Cop come by? You're a student shooting a film.

Nosy neighbors? You're shooting something for your son's school's project.

Inquisitive people? You're shooting a video for a movie you wanna get into Sundance. Can they help?

It's like that 80's song. Lies lies lies...yeah.

August 8th


Started late afternoon, so I finally caught up on some of my sleep. Our first shot was guerilla filmmaking at the Super Fresh.

No permit. No insurance. No permission.

No problems, either, it turned out. Not one person bothered us, not even the two cops who pulled up near us. They went in to get a pizza. I mentioned how well that went and that we were ahead of schedule and everyone told me to shut up; I'd curse us.

We were about 45 minutes ahead of schedule, but it was raining and the later scenes involved outside stuff. We shot anyway. It went well. We even got to use a restaurant called Granny's, got permission and all. I forgot to get a location release signed, but I'll do that the minute we're done shooting. I promise.

On to my brother Paul's. He plays an artist who is stalked and killed by Aric.

He was a real sport. We shot his death scene and all, even splashed water(doubling for gas) all over his room and he didn't mind. He was late for a family reunion, which I was AWOL for. Hey, gotta have priorities.

Went on to Rick Shipley's death scene. Got the locals to cooperate with us and they even let us run a power cord into the building. Went off good, should look really nice when color corrected.
Our next scene was in Aric's car, which was Rick Ganz's car. It was full of stuff though, since he was moving. We had to go move him to Frederick before we could shoot the next scene. We were ahead of schedule, but that would set us back.

After dropping Rick's stuff off, we went to Annapolis to look for well-lit roads. We stopped at Denny's for a healthy breakfast. For some reason, they had the A.C. set at about Absolute Zero.

Dave Mun told a funny story about how he lost his finger(he's missing one, in case you didn't hear). Anyway, when he was younger, he was in a class to learn how to catch throwing stars. His master threw one and Mun reached up to catch it. "Did I get it?" he asked. Say this like you're an ancient Oriental Martial Arts Teacher: "You failed".

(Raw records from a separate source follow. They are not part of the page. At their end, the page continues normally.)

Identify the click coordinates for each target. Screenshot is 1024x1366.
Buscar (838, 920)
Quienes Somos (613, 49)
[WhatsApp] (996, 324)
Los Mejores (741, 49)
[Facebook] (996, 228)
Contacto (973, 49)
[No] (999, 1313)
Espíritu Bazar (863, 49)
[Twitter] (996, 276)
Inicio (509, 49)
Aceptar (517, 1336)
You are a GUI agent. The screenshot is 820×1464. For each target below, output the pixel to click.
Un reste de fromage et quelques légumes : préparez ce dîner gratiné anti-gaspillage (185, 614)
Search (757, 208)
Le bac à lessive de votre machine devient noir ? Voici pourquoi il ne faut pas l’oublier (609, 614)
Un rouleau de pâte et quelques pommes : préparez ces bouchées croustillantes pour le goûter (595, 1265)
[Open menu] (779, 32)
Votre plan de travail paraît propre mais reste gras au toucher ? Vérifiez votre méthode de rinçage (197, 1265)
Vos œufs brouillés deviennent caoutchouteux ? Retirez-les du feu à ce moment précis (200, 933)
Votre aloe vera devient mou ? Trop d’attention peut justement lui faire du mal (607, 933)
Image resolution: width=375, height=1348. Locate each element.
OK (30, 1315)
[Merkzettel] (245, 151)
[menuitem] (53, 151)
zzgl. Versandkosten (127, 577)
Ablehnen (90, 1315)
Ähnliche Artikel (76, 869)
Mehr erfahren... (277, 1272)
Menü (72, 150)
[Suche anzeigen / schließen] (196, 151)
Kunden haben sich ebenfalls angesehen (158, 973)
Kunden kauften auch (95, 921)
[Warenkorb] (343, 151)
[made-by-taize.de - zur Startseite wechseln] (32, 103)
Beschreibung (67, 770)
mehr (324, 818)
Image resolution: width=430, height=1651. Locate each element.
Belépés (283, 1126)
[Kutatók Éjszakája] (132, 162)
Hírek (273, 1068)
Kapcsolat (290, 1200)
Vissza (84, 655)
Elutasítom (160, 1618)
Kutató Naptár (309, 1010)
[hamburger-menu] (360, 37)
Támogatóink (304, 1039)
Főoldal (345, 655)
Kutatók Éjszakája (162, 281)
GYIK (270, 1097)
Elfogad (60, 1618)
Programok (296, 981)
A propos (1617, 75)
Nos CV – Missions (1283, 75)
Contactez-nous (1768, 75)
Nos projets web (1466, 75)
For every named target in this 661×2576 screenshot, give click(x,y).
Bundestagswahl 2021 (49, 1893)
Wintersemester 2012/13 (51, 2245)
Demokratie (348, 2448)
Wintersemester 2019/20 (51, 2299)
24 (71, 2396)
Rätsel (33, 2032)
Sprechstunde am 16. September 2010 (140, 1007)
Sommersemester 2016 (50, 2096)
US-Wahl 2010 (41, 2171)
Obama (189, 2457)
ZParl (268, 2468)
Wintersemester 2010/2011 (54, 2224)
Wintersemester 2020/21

Cracked us up, anyway. All any of us had to say to get the group cracking up was "You failed".

We found the Annapolis Mall to be pretty lit, so we figured we'd drive around in the parking lot, in the road that goes in a huge circle around it. You wouldn't be able to tell, since the focus was on Rick.

Anyway, we'd just started shooting and security drove up and asked what we were doing. I told him we were shooting something for class. Did we have permission, he wanted to know. I told him no, but we'd be gone in five minutes.

Not good enough, apparently. He kicked us out.

What an asshole. Annapolis is like that. I think it must be a huge city full of closet cannibals or something, because I've never seen a town so afraid of cameras.

Later, Rick started to question whether he wore the right wardrobe in the right shots. Just what I needed. We didn't have anyone in charge of continuity, so I'd asked him to go through his script and make a note of what outfits he wore and when. So much for that.

We ended up shooting until 4am in the morning, but it wasn't that big a deal since we had a late start the next day.